経験と人脈を駆使して国政を動かしたと強調
「法制度が、被災した人は指定避難所に入るものと想定しており、自宅などに自主避難している人には支援が行き届かなかった」と語り、災害対策基本法に福祉の観点が抜けていたと指摘した。
さらに、過酷な環境となった1.5次避難所についても、「もともと1.5次避難所は(中略)一時的なトリアージの施設として立ち上げました」「ところが開所すると、介護が必要な高齢者がどっと入ってこられた」と語り、想定外の事態であったことを強調した。

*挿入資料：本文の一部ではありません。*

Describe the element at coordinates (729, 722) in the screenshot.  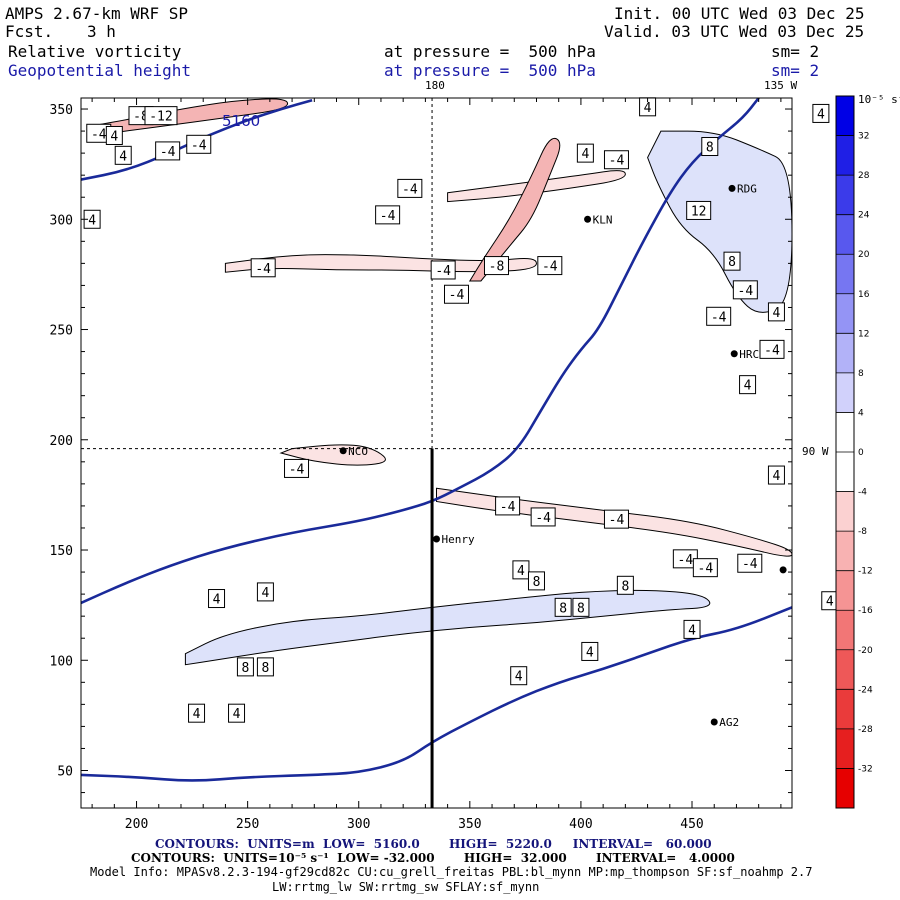
I see `station-label: AG2` at that location. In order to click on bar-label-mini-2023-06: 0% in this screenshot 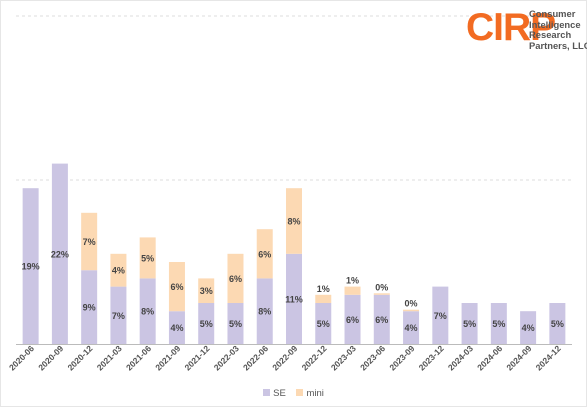, I will do `click(382, 287)`.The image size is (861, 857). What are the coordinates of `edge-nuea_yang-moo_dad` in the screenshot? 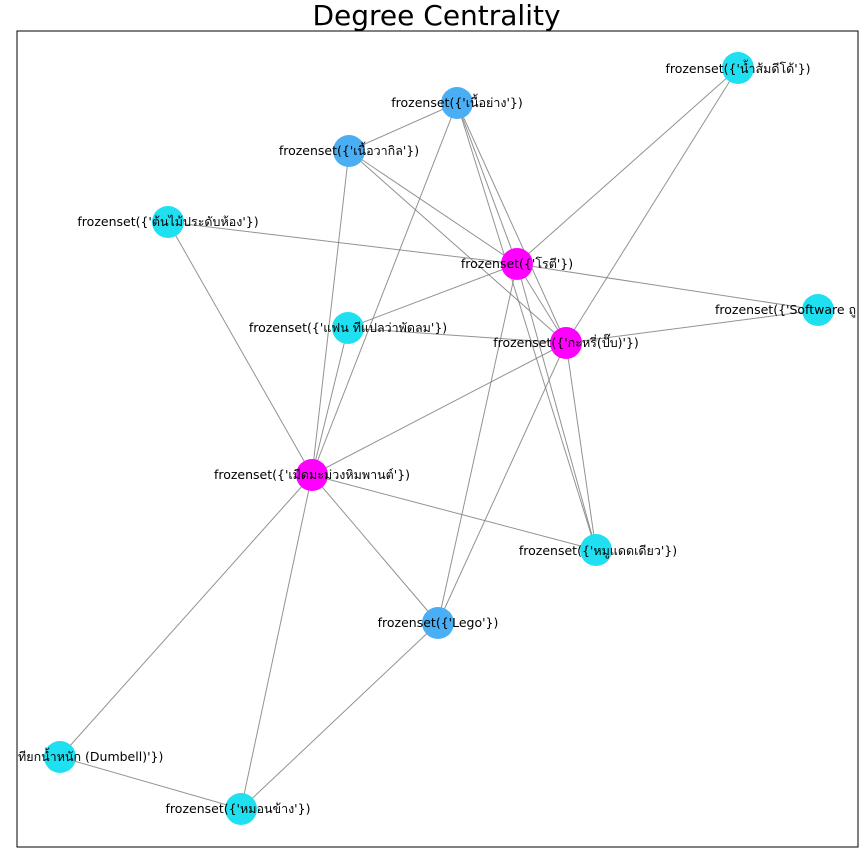 It's located at (526, 326). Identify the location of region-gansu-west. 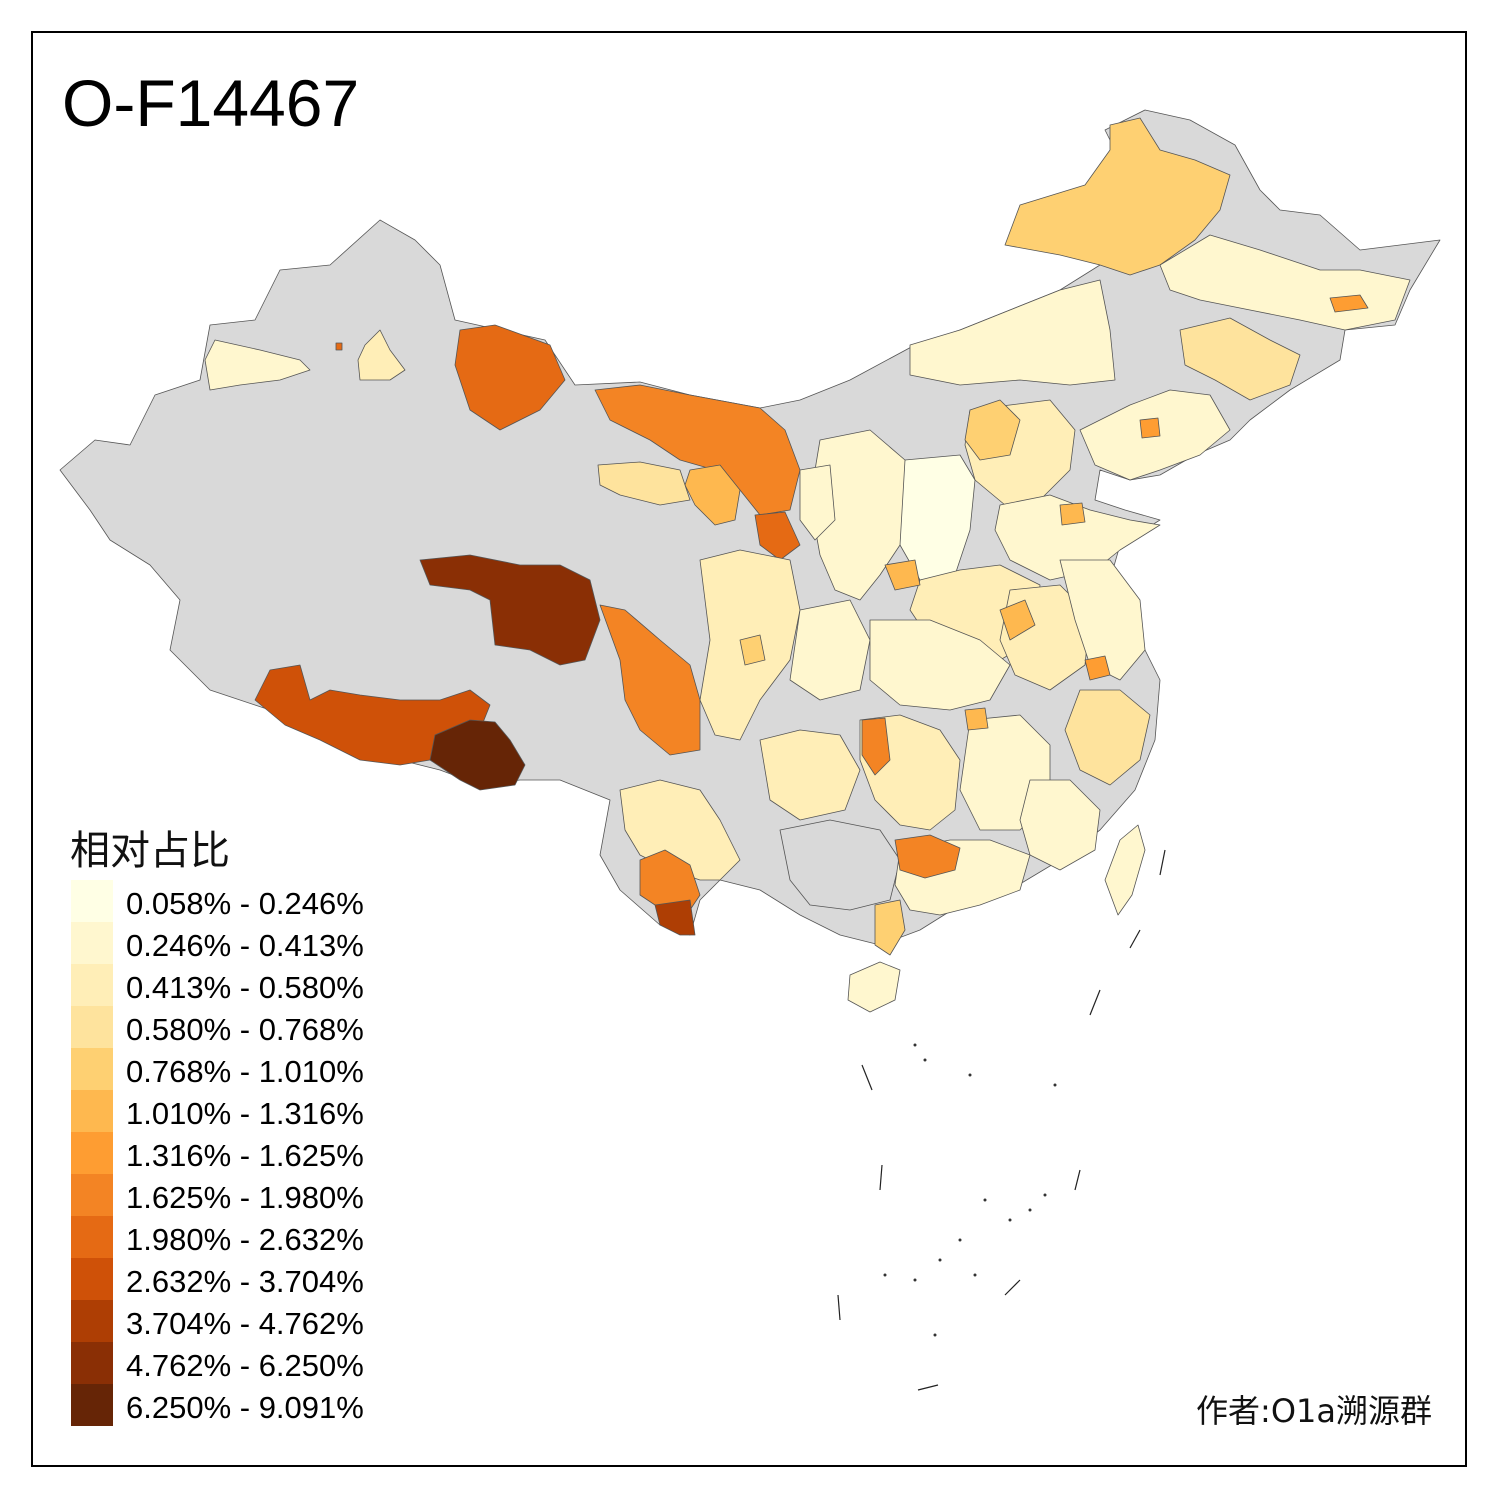
(644, 484). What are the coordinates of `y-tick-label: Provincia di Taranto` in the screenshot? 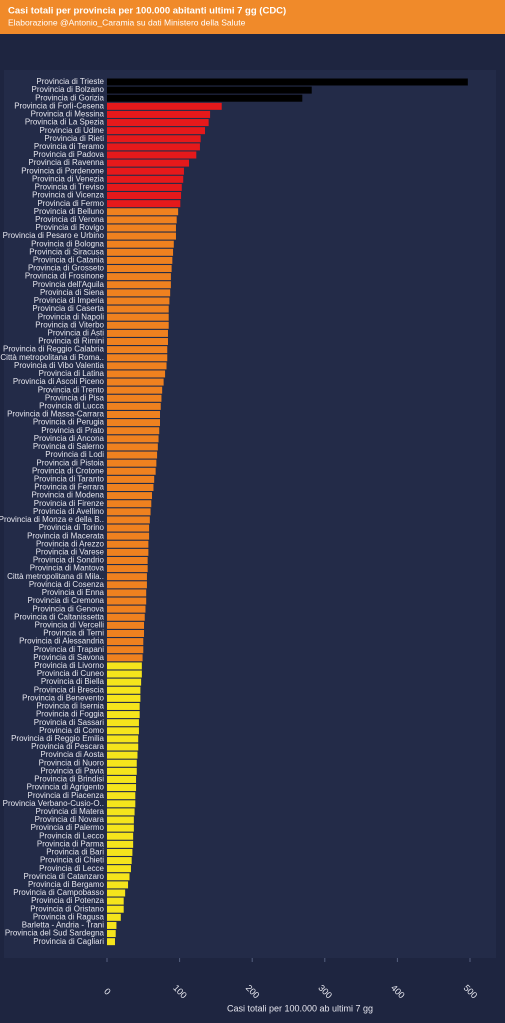 It's located at (70, 478).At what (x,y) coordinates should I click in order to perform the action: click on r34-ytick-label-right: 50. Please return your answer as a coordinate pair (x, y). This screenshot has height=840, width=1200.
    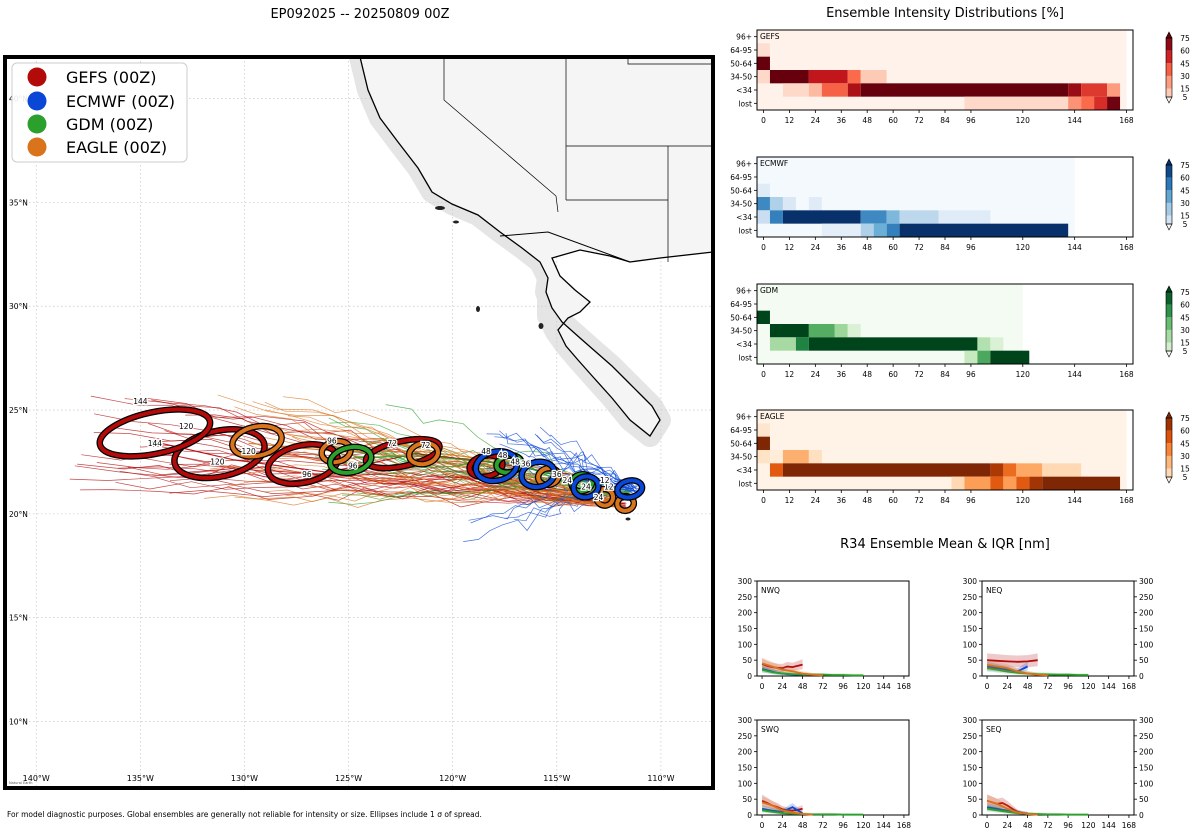
    Looking at the image, I should click on (1144, 800).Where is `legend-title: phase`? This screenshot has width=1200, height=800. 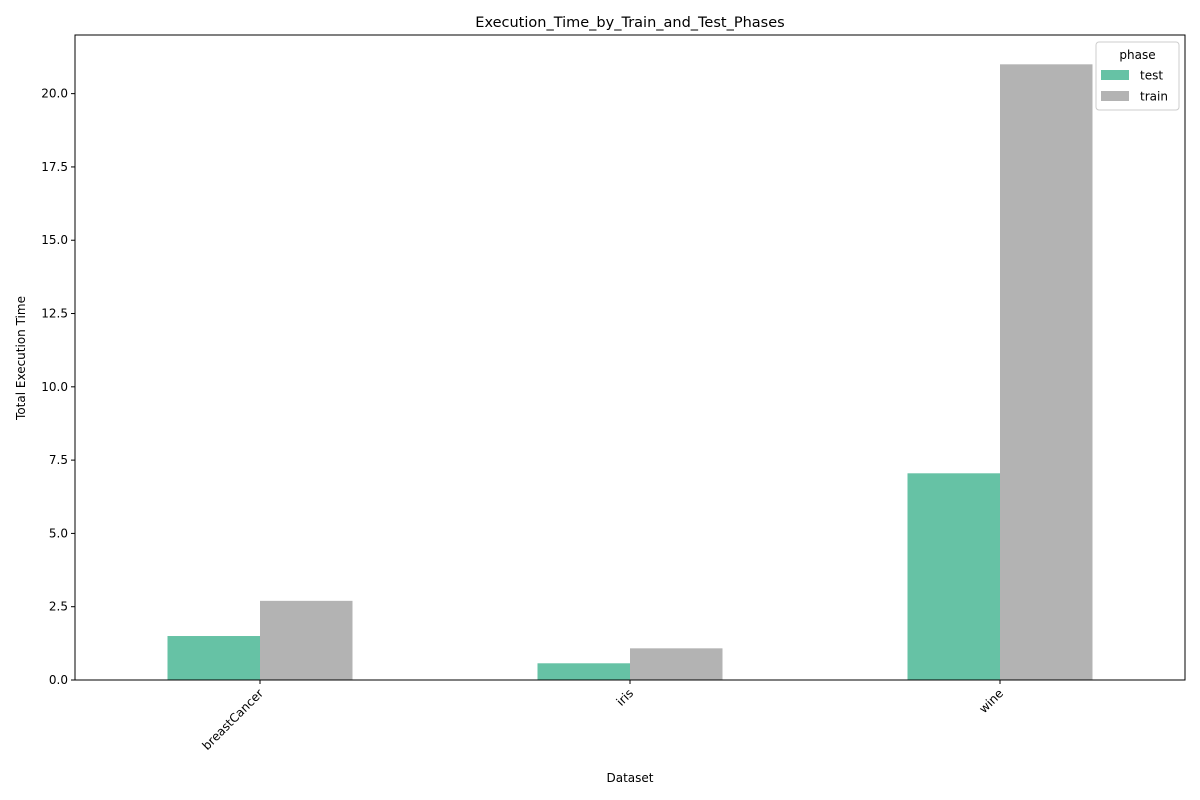
legend-title: phase is located at coordinates (1137, 55).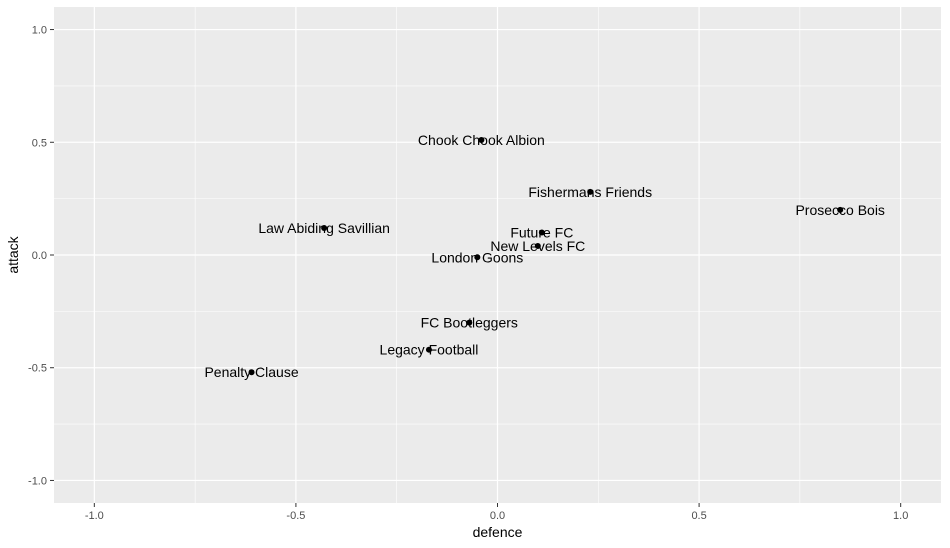 The image size is (950, 548). Describe the element at coordinates (498, 516) in the screenshot. I see `x-tick-label: 0.0` at that location.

その上で、国の支援制度の壁に対しては自らの政治力を活かしたと胸を張る。「被災者生活再建支援制度では、住宅の再建に対して最大300万円しか支給されないことになっていましたが(中略)岸田首相に電話し、直談判しました」と明かし、結果として高齢者や障害のある世帯には特例的に最大600万円まで支給されることになった成果をアピールした。
また、問題視された災害対策基本法についても、「25年5月の法改正で、『福祉サービスの提供』が法律として明文化されました。私たちも、この改正を国に強く働きかけました」と述べ、自身の経験と人脈を駆使して国政を動かした実績を強調している。
報告書ではこのほかにも、災害広報においてデジタルになじみのない高齢者に情報を届ける仕組みが欠如していた点や、デジタル技術の活用において紙ベースの入所者管理が多くデータ化に苦慮した点が検証されている。様々なデータを各団体ごとに収集・保有する中で、名簿等個人情報の共有にも時間を要したことが明らかになっている。
知事に対する県民の不満や不信感が選挙の敗北に直結
このように知事からの明確な反論や法的な限界の主張はあったものの、災害時における初動の遅れや県の想定不足が公的な検証結果として詳細に記録された事実は重く、結果として、トップである知事に対する県民の不満や不信感が選挙の敗北に直結したとみられる。
政党の支持動向からも、現職の敗因が明確に読み取れる。馳氏は自民党の県連から推薦を獲得し、全面的にバックアップを受けて戦ったほか、日本維新の会からも推薦を受けていた。しかし、TBS NEWS DIG(3月8日)が報じた出口調査のデータによれば、この巨大な組織戦が機能不全に陥っていたことがわかる。